◆ Records for the task
..........

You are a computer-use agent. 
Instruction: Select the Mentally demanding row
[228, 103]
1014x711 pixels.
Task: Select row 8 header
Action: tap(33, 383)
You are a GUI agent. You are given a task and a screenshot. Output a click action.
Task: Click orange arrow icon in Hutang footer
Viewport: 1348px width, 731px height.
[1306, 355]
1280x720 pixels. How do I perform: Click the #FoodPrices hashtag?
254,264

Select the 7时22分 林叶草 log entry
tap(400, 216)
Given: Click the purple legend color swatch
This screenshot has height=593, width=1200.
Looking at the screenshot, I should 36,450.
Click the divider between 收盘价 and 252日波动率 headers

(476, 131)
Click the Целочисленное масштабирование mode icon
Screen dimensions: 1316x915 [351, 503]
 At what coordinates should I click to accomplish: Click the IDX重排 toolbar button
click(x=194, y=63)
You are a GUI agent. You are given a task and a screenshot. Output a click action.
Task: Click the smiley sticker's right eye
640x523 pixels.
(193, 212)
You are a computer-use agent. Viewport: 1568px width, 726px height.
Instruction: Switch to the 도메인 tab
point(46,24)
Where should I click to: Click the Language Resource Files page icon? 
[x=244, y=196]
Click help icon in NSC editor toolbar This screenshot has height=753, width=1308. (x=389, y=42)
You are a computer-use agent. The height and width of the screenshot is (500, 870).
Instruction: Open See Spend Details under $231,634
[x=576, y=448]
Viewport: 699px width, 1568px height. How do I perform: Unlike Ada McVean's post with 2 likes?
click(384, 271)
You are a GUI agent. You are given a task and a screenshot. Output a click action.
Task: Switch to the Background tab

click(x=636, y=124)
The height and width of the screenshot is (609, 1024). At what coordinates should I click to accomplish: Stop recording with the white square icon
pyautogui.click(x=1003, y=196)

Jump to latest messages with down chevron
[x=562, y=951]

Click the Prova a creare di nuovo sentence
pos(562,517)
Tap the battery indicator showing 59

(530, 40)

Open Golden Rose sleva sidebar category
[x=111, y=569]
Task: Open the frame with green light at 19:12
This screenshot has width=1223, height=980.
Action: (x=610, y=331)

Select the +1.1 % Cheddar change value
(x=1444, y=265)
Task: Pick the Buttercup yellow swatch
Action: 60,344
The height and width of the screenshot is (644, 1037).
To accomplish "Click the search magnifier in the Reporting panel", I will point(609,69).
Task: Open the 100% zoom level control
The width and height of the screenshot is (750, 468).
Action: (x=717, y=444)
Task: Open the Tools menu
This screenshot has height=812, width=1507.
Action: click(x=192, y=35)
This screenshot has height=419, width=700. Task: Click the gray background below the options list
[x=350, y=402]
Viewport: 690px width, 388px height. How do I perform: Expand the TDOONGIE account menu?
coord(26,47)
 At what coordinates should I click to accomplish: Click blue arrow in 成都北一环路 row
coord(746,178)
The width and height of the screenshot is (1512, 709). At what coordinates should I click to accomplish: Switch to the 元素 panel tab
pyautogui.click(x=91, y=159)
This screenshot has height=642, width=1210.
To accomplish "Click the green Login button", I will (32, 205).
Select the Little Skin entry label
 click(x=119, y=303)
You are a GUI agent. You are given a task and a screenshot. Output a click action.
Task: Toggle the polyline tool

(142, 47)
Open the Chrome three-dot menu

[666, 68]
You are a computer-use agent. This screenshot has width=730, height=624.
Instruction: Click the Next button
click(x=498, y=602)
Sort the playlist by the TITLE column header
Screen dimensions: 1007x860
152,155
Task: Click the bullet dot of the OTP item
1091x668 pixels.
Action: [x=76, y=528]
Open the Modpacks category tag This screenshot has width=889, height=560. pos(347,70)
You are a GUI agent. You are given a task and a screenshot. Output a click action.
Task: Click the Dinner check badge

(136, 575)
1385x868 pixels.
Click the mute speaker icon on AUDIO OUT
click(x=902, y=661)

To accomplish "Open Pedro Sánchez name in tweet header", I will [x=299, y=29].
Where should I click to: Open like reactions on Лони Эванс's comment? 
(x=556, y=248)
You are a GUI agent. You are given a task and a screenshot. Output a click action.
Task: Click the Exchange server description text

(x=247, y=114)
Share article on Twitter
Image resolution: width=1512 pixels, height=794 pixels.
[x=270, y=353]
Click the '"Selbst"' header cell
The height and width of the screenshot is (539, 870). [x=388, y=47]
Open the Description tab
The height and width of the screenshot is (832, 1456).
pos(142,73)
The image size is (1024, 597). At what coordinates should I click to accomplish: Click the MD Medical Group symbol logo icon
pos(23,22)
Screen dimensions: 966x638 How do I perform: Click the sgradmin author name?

..........

◆ Work order
Go through the entries and report every line with the string "computer".

◆ Response to the exercise
You are a computer-use agent. 
You are a computer-use agent. Viewport: 1568px width, 726px height.
You are a computer-use agent. The height and width of the screenshot is (500, 870).
You are a computer-use agent. This screenshot has width=730, height=624.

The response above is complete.